呂小藍轉過頭,皺緊眉頭說道:“連你也笑我?”用手在我手臂上擰了一把,痛得我吡牙咧嘴的,差點將他們幾個都叫醒了。
呂小藍跑了過去,對那眼鏡男鬼一陣痛罵。那眼鏡男鬼非常失落,一下子像泄氣了的皮球,圓圓的頭,又變成了扁扁的原形。
這天中午在食堂裡吃飯,突然聽到有同學們在議論,說是我們的一位大三的學姐失蹤了。十幾天了都不見人,怎麼樣也聯係不到。後來報了失蹤案。

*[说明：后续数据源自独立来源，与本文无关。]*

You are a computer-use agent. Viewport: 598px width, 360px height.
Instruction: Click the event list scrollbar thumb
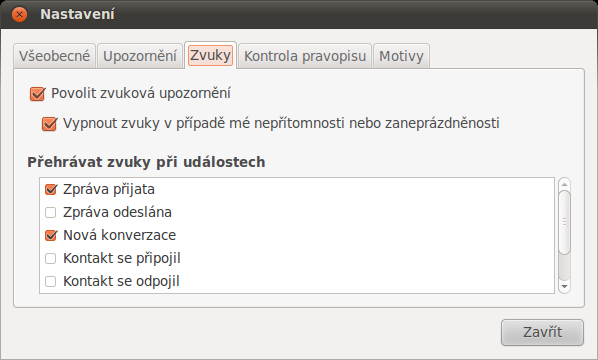[x=564, y=222]
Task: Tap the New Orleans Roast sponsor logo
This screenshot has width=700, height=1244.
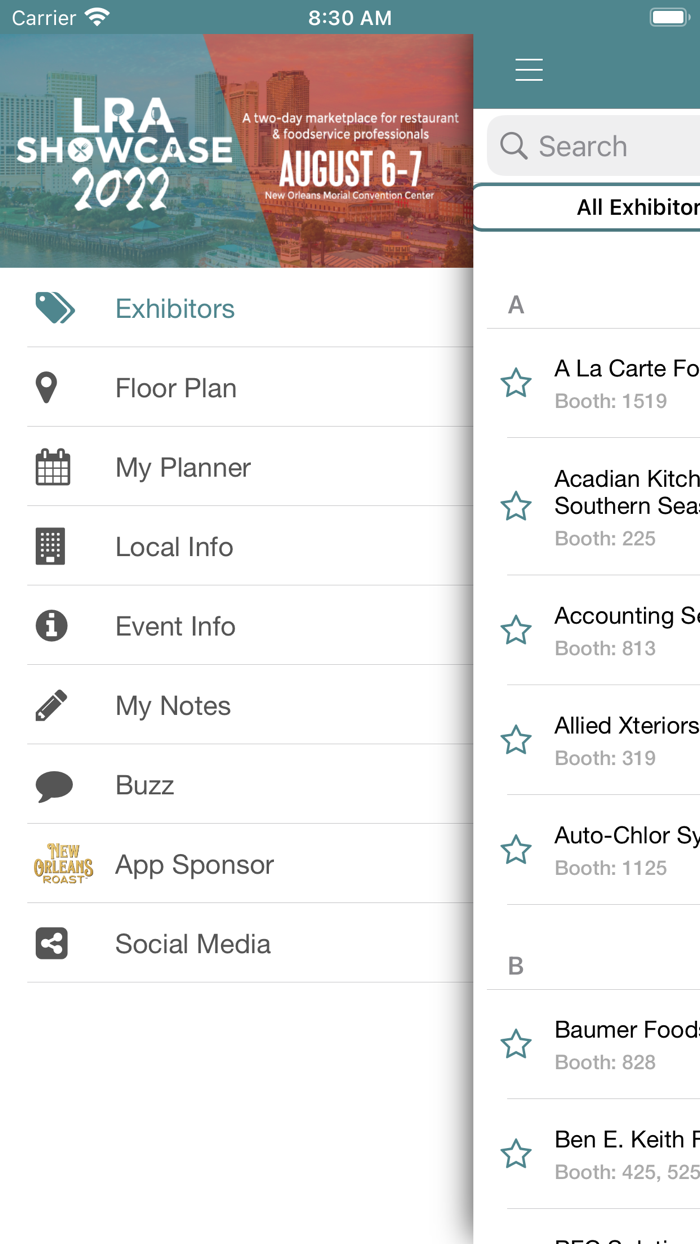Action: pos(63,864)
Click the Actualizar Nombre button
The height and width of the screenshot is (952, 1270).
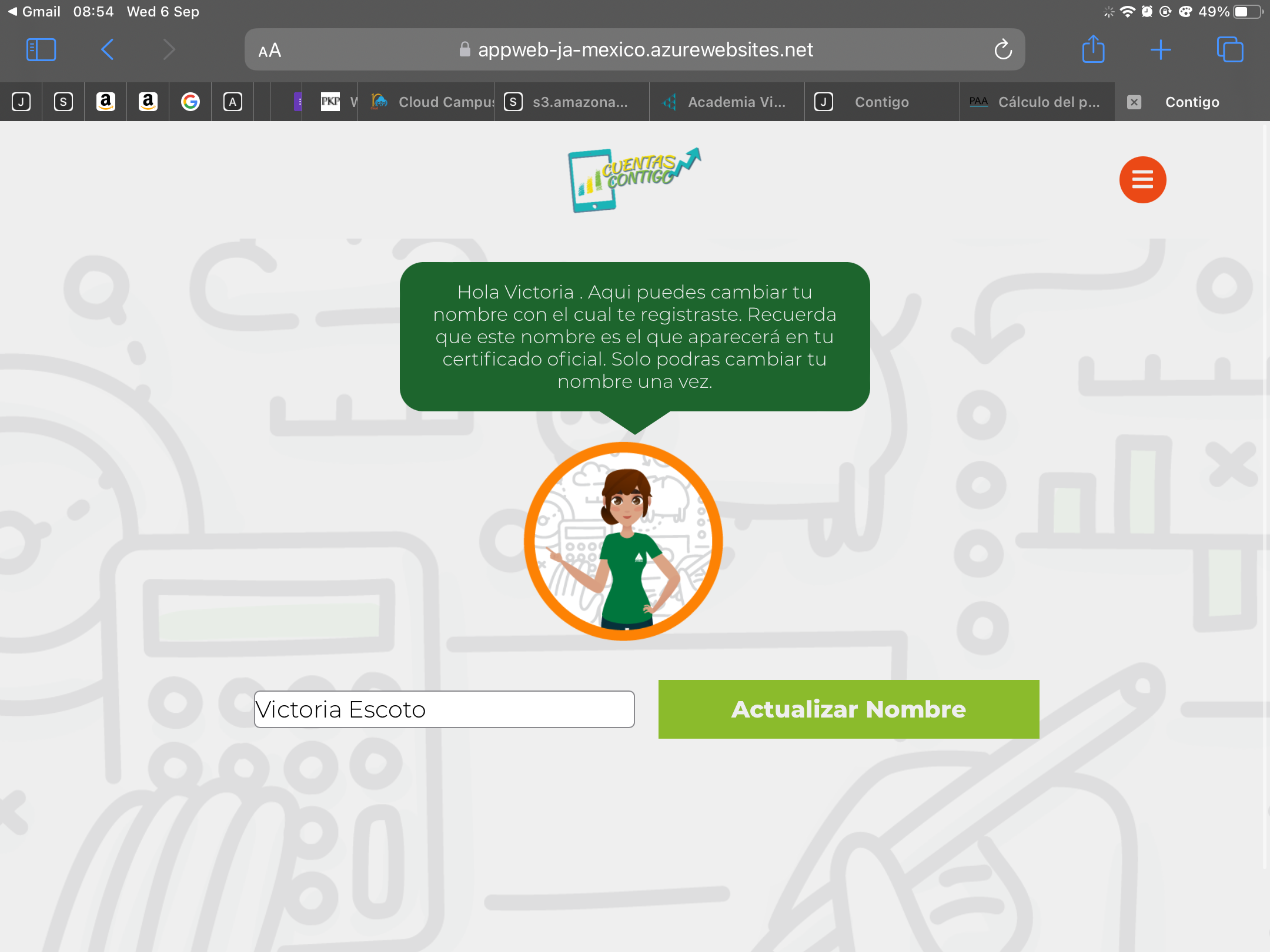[848, 709]
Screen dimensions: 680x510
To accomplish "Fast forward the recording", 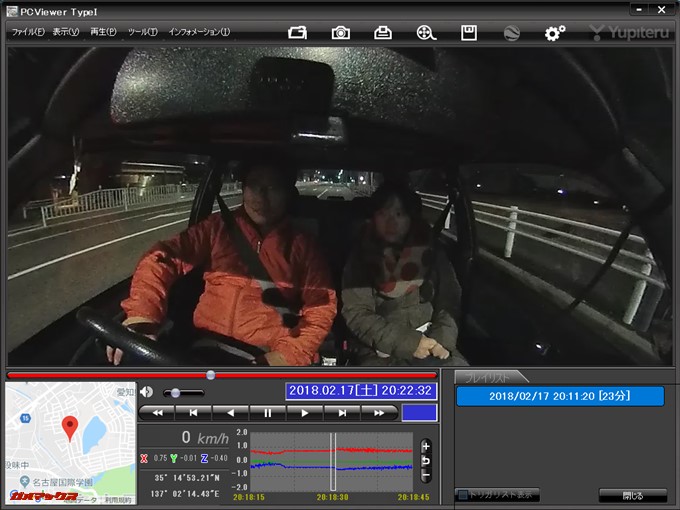I will coord(379,412).
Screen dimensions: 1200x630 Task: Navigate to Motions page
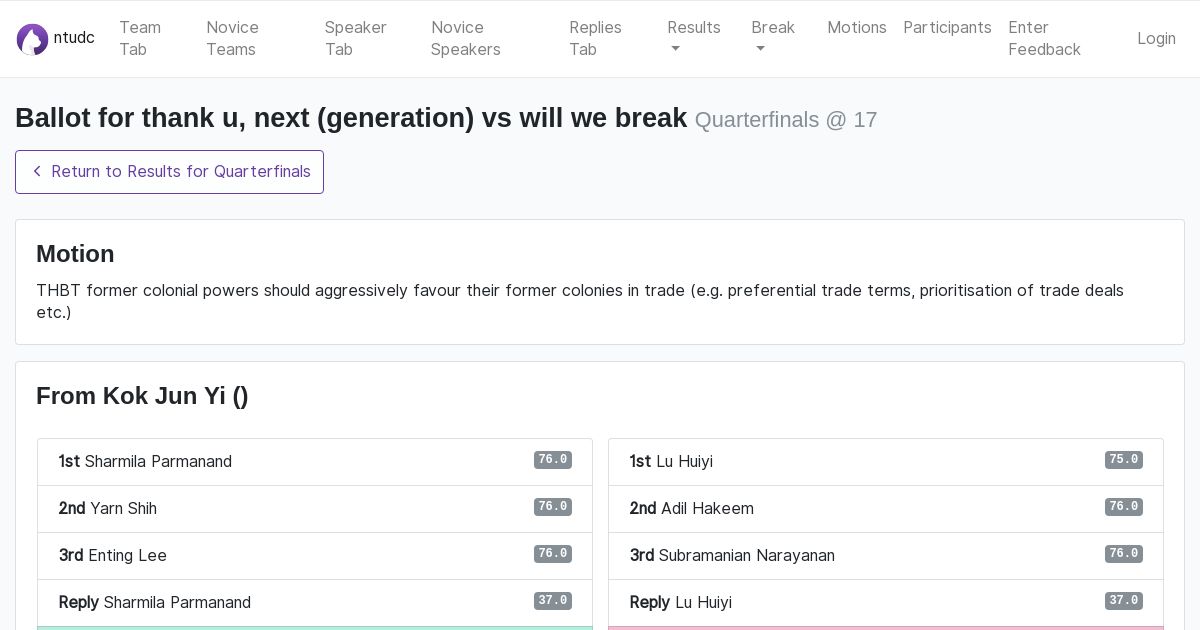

然後前幾天在學校外不遠處的一棵樹上,清潔工阿姨看到樹上有人,一看,是個死人,身上還有蟲子出入。報了警後,才發現是那位學姐,已經死了好幾天。屍體被人放在了樹上,發出了腐爛的味道。奇怪的是,那位學姐全身上下找不到致命傷,也查不到有吸毒或者中毒的痕跡,就像是自然死亡一樣。
警察們詢問了那位學姐的同學,都得不到什麼有用的線索。
最後隻是在她的用來記筆記的本子上,找到一句沒頭沒尾的話:今天晚上看到一個奇怪的穿紅衣服的老大爺,他和我說了一通奇怪的話。我沒有理他。即使是真的,我也不會屈服的!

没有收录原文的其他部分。